Claude Miller s’est adjoint deux assistants, dont un documentariste, afin de mener à bien cette première expérience hors de la fiction. Est-ce un indice du peu de confiance que le cinéaste place en ses capacités d’écriture documentaire ? En tout état de cause, le film est diablement rythmé, d’une construction alerte et fluide : les séquences de captation des répétitions et des morceaux pachydermiques joués en chœur sont particulièrement impressionnantes et constituent sans doute le versant le plus excitant du projet.

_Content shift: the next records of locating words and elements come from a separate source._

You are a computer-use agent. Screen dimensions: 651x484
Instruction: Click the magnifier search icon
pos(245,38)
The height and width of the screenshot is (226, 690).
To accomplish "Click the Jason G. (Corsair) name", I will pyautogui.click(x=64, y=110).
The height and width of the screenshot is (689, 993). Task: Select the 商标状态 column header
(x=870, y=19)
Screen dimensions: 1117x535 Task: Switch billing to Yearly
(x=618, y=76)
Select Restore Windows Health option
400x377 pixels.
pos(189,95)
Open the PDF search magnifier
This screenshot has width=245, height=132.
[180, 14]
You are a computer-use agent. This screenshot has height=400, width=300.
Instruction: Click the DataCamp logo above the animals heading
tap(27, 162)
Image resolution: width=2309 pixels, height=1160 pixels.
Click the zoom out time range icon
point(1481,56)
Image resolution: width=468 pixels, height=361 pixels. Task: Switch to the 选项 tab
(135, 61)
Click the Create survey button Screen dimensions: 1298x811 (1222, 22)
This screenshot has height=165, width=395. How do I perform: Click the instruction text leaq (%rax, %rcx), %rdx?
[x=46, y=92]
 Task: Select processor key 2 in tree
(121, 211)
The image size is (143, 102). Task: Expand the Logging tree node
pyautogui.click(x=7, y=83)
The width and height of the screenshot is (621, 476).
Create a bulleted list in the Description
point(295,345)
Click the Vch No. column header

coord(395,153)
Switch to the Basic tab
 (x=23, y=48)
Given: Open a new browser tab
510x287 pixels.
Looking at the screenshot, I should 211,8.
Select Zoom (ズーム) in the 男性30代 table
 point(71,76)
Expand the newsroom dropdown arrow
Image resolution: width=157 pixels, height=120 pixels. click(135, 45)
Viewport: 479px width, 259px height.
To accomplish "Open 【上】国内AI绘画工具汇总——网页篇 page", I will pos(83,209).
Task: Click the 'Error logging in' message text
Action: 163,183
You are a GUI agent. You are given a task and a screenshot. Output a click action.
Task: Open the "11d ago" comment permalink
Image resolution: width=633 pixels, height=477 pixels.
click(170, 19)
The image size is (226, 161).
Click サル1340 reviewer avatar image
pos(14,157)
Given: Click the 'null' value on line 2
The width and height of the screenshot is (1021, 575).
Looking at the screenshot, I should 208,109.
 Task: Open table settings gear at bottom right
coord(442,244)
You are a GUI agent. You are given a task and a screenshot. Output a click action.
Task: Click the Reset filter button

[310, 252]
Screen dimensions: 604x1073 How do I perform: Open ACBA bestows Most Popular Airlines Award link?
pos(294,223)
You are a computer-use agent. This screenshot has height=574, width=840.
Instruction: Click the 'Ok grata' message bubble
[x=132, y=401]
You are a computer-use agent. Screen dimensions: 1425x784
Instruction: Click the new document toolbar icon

Quand il s’agit par contre de calmer le jeu et s’immiscer dans la vie des jeunes étudiants, l’écriture est moins assurée, plus pataude. Désirant saisir l’instant fatidique du vote d’un jeune afro-américain, la caméra opère un lent travelling circulaire autour de la machine électronique et se niche derrière l’épaule de l’adolescent. Soudainement conscient de la limite à ne pas franchir – l’inviolabilité du vote, l’intimité presque sacrée du geste républicain – la caméra se cambre avant d’esquisser un recul inattendu en plan large. Si ce geste spontané peut ne pas prêter à conséquence, il est tout de même symptomatique d’une certaine gaucherie, ou du moins d’une difficulté à cerner la distance à tenir entre filmants/filmés. Cet intervalle n’est jamais vraiment réussi, la caméra est trop participante pour ne pas influer sensiblement sur le cours des choses et attirer les regards d’adolescents soucieux de leurs reflets dans l’objectif. Le pari de la spontanéité n’est pas tenu, celui de l’attractivité l’est sans doute plus, de par un montage vif et captivant. De quoi sauver le film d’un dispositif et d’une démarche plutôt approximatifs.